I meant to blog about this on Monday and got sidetracked. Cartoonist Johnny Hart, the creator of the hit cartoon B.C. and the Wizard of Id, died over the weekend.
Mr. Hart never seemed to have any problem introducing his Christian faith into his cartoons, something very much lacking in today’s entertainment industry. Christians have been practically forced to abandon their shows of faith in the public square.
The lost of Mr. Hart is a great loss to the Christian community.
ALBANY, N.Y. — For millions of comic strip readers, the prehistoric era was a hoot: Cavemen played baseball, ants went to school, birds rode on the back of turtles and snakes made quips.
All of it was thanks to cartoonist Johnny Hart, who died Saturday at age 76 while working at his home in the nearby hamlet of Nineveh. “He had a stroke,” his wife, Bobby, said Sunday. “He died at his storyboard.”
Hart’s “B.C.” strip was launched in 1958 and eventually appeared in more than 1,300 newspapers with an audience of 100 million, according to Creators Syndicate Inc., which distributes it.

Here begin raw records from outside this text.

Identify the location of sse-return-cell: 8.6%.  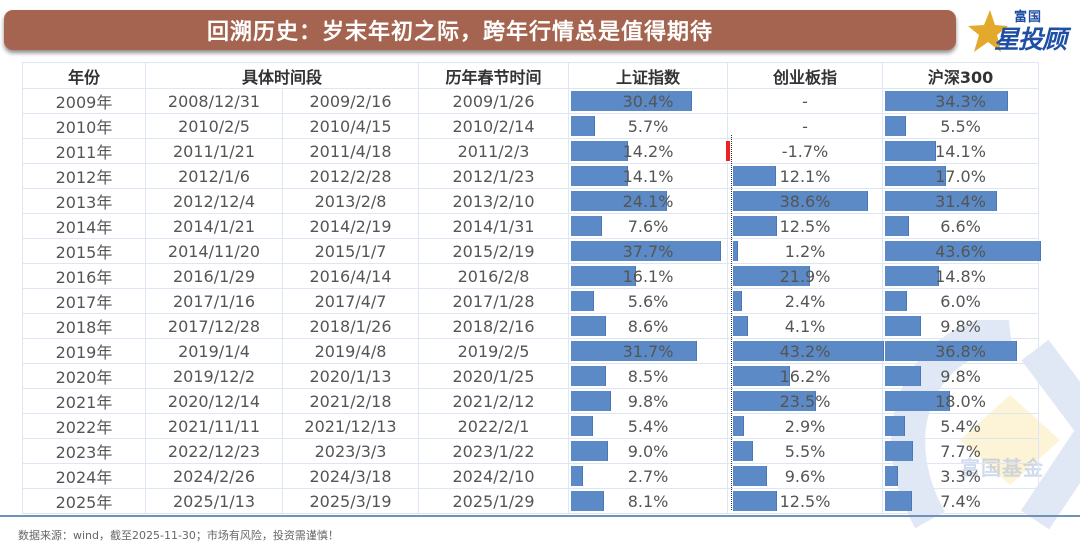
(648, 326).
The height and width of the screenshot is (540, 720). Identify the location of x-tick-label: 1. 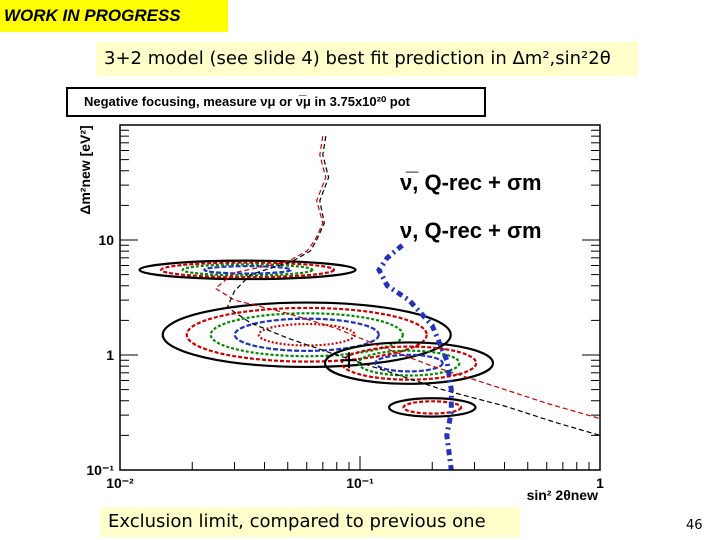
(600, 483).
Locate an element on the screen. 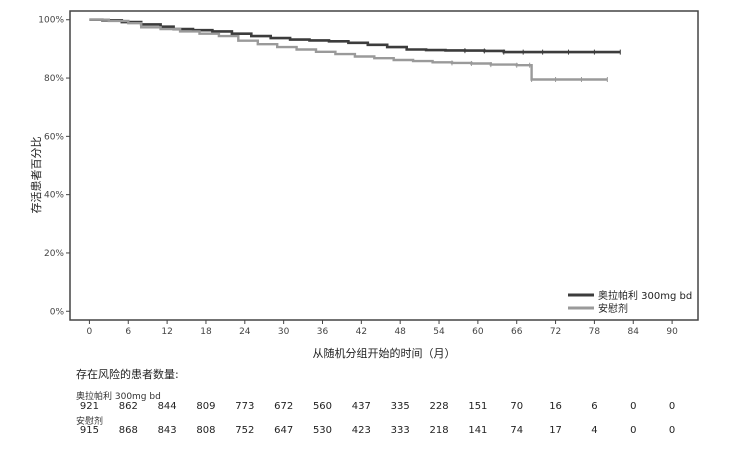 This screenshot has height=451, width=729. risk-count: 218 is located at coordinates (439, 430).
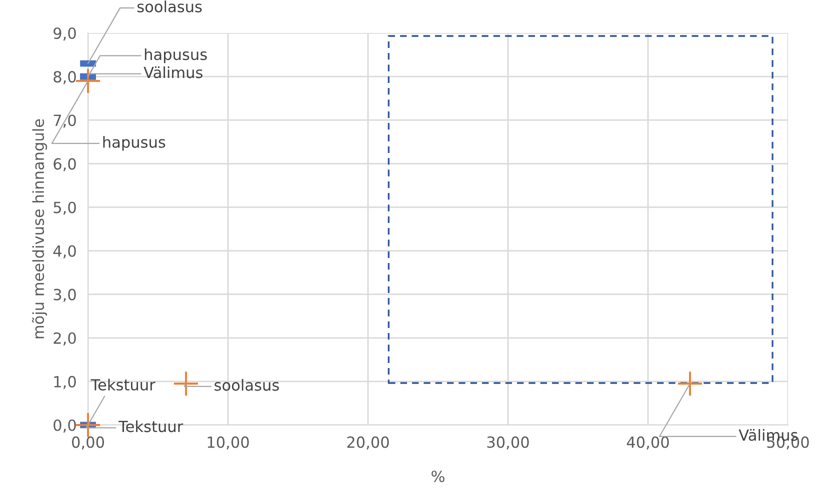 The height and width of the screenshot is (500, 832). Describe the element at coordinates (368, 443) in the screenshot. I see `x-tick-label: 20,00` at that location.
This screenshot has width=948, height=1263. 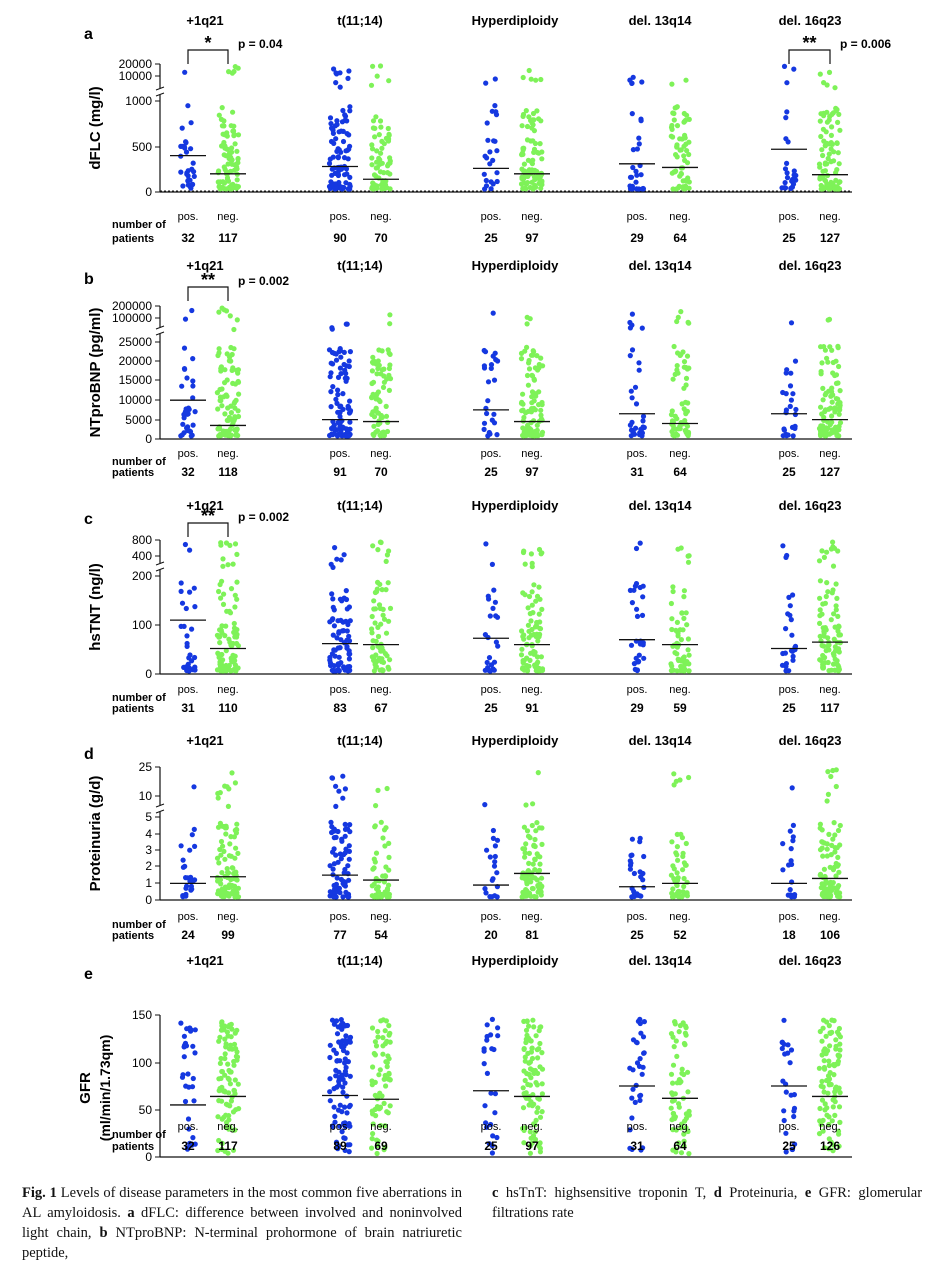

“He was generally regarded as one of the best cartoonists we’ve ever had,” Hart’s friend Mel Lazarus, creator of the “Momma” and “Miss Peach” comic strips, said from his California home. “He was totally original. ‘B.C’ broke ground and led the way for a number of imitators, none of which ever came close.”
Hart, who also co-created “The Wizard of Id,” won numerous awards for his work, including the National Cartoonist Society’s prestigious Reuben Award for Cartoonist of the Year and an award from the International Congress of Comics.
Richard Newcombe, founder and president of Creators Syndicate said “B.C.” and “Wizard of Id” would continue. Family members have been helping produce the strips for years, and they have an extensive computer archive of Hart’s drawings to work with, he said.
Later in his career, some of Hart’s cartoons had religious themes, a reflection of his own Christian faith. That sometimes led to controversy.
A strip published on Easter in 2001 drew protests from Jewish groups and led several newspapers to drop the strip. The cartoon depicted a menorah transforming into a cross, with accompanying text quoting some of Jesus Christ’s dying words. Critics said it implied that Christianity supersedes Judaism.
Hart said he intended the strip as a tribute to both faiths. “He had such an emphasis on kindness, generosity, and patience,” Newcombe said.
“B.C.” was filled with puns and sly digs at modern society. One recent strip showed an ant teacher asking her class, “Who can tell me what secondhand smoke is?” One pupil raised his hand with an answer: “A political speech made by a vice presidential candidate.”